• **Objective**
Reproduce every line from the one containing "This screenshot has" down through the one containing "What do you", both included, changing "Find the location of" to "Identify the position of" and leaving all else unaltered. Omit the pictures from your answer.

# START OF Supplied information

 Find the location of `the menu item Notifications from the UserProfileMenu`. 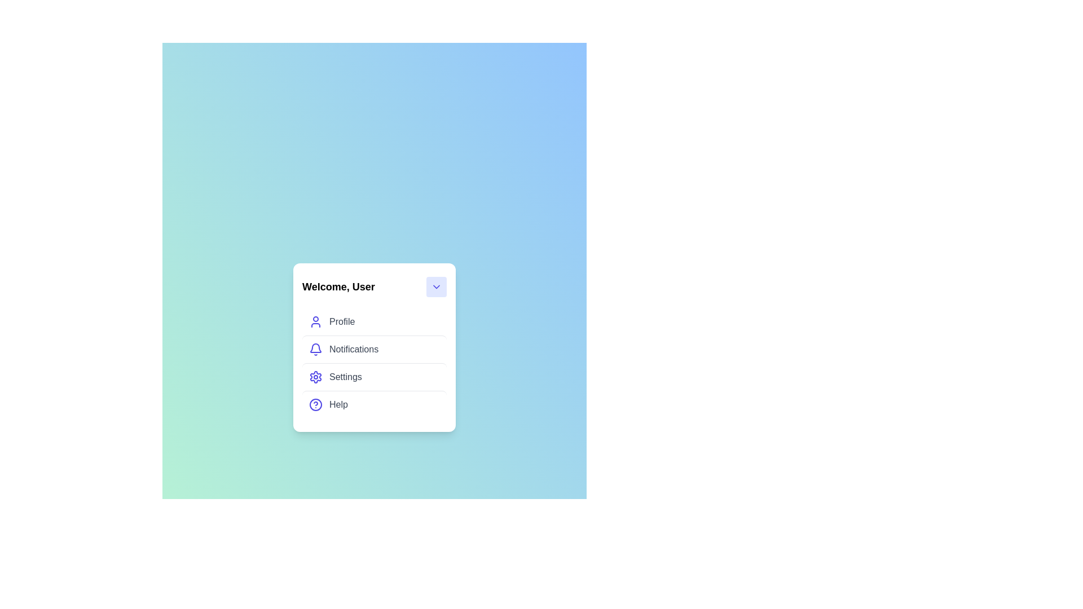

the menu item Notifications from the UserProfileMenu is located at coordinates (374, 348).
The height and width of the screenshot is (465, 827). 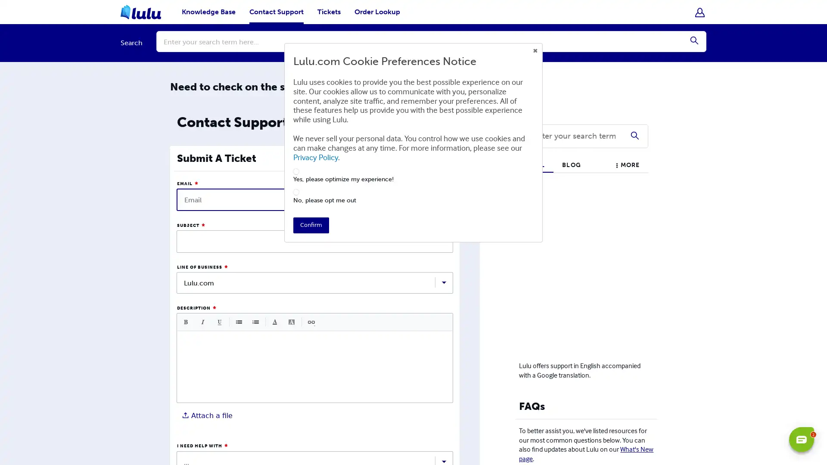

# END OF Supplied information
# START OF Supplied information

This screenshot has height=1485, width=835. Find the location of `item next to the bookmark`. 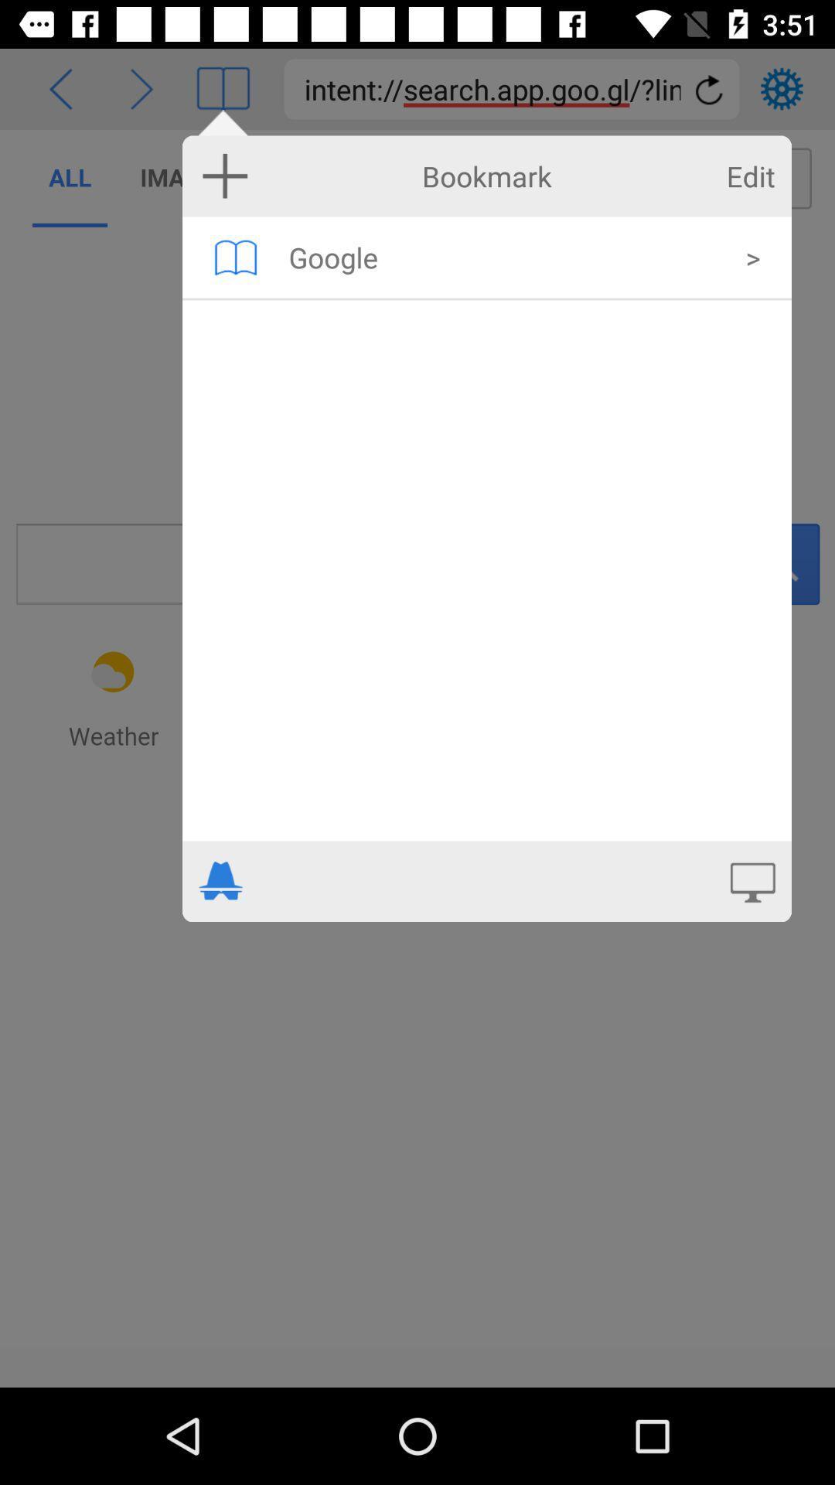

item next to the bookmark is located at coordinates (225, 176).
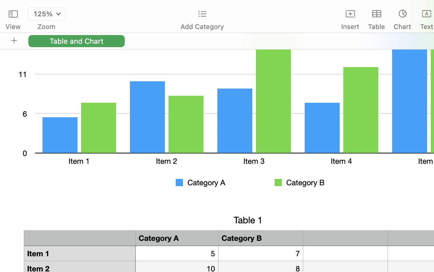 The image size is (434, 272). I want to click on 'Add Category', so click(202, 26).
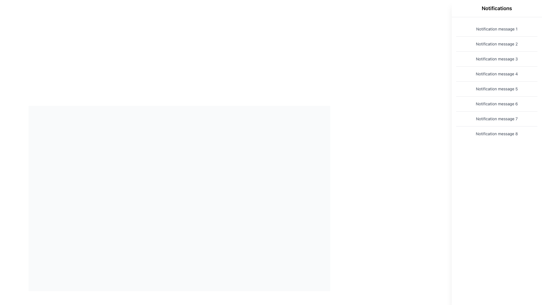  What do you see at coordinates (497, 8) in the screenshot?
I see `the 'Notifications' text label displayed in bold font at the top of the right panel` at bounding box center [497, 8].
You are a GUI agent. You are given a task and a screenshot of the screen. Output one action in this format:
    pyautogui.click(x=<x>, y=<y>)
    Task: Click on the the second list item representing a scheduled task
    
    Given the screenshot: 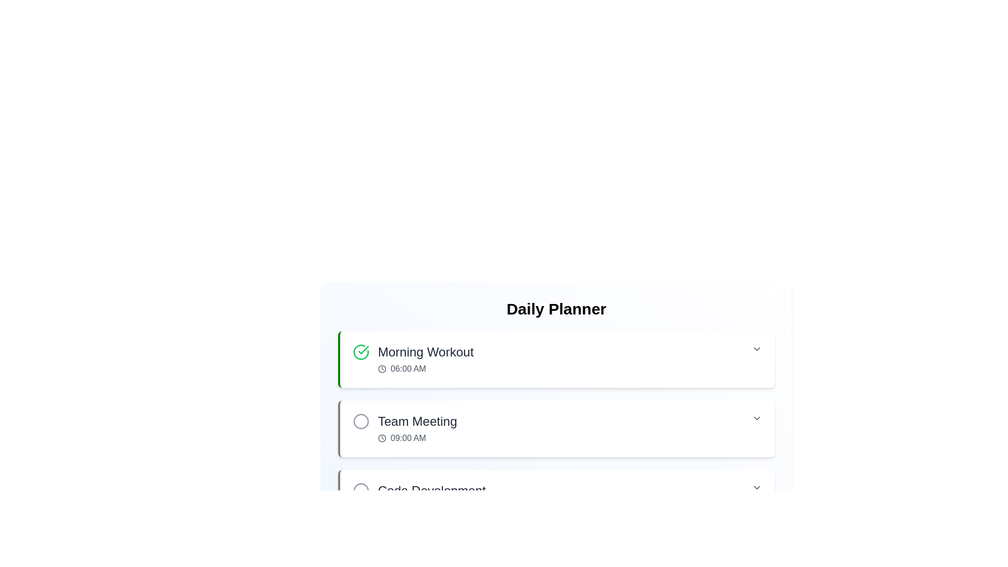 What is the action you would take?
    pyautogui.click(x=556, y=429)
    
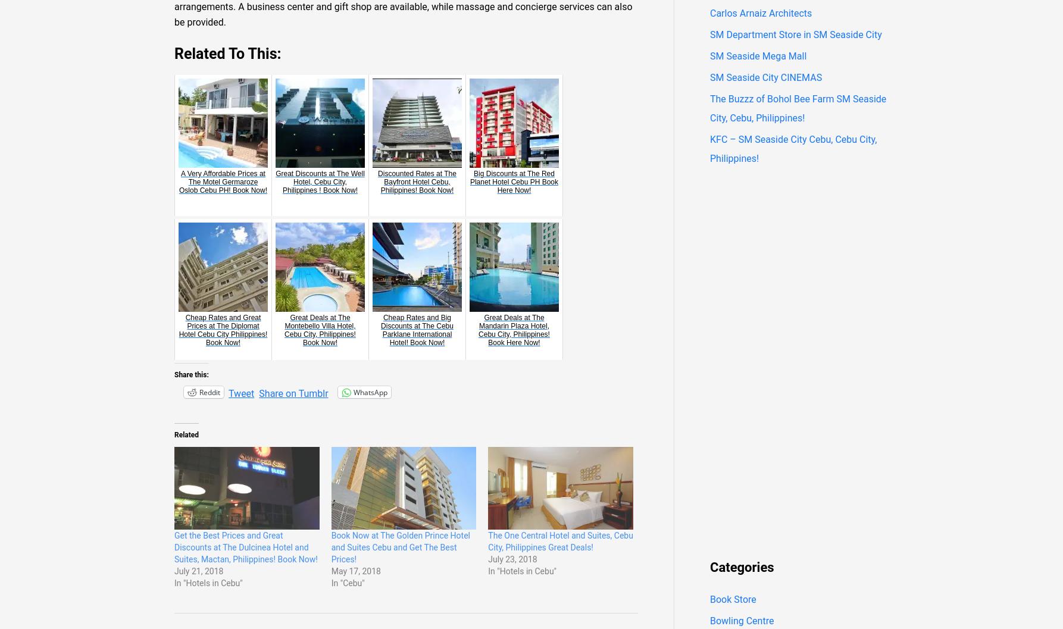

# END OF Supplied information

• **Final result**
This screenshot has height=1485, width=835. Identify the position of `item next to the bookmark`. 

item next to the bookmark is located at coordinates (225, 176).
 The image size is (434, 272). I want to click on 'Add Category', so click(202, 26).
  What do you see at coordinates (497, 8) in the screenshot?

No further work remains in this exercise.